**** STUDY MATERIAL
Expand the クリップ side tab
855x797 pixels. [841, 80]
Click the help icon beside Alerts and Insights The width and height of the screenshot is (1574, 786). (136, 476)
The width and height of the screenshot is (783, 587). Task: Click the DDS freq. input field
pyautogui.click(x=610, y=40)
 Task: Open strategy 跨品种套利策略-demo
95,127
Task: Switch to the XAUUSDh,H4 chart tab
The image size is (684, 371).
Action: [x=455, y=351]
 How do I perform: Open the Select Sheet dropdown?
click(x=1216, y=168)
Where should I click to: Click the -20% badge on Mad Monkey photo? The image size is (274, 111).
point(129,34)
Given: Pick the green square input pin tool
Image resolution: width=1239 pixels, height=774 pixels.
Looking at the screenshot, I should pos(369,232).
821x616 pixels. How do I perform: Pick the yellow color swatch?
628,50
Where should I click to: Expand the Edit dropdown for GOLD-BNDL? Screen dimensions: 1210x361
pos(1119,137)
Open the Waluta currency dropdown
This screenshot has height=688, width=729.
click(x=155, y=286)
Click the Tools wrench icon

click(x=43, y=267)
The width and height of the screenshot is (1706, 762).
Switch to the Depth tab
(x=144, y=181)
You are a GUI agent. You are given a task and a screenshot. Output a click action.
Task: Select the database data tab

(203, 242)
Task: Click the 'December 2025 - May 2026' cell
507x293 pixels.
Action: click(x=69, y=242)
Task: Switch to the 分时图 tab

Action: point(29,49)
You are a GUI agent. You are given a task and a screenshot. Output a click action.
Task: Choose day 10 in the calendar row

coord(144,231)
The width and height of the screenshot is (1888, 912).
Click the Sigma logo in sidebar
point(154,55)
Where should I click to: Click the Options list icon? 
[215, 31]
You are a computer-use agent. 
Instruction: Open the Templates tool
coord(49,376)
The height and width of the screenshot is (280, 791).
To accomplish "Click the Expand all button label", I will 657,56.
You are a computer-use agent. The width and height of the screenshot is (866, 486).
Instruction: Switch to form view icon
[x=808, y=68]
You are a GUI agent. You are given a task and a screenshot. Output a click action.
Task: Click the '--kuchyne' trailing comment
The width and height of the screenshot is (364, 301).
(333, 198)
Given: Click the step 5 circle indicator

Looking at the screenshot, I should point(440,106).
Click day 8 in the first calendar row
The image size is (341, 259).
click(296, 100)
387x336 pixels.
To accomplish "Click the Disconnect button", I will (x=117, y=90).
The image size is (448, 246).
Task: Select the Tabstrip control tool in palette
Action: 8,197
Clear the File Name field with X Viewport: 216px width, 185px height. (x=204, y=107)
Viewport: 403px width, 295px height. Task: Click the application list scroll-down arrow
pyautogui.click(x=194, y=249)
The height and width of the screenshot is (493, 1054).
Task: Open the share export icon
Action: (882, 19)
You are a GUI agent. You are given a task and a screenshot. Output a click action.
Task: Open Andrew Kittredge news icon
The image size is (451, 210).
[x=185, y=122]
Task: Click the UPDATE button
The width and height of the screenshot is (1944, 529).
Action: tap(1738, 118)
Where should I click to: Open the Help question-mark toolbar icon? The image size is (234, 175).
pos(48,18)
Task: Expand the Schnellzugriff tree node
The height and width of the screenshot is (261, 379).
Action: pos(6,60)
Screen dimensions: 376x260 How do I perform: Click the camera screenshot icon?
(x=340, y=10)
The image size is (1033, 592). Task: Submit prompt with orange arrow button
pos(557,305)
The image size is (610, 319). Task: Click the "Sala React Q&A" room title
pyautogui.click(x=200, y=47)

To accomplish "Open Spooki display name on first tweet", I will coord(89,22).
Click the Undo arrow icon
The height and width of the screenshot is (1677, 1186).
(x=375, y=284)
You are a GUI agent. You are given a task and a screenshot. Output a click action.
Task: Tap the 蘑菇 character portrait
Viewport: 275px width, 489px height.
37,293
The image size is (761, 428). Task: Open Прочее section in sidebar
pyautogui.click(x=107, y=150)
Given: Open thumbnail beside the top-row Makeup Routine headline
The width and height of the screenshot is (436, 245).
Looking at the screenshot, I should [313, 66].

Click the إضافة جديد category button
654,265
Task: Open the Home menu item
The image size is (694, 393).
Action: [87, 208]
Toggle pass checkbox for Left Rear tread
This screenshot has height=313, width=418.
********
### ACTION ITEM:
Every line above that holds "computer" should be tallied; answer with the total alone.

### WRITTEN SOLUTION:
2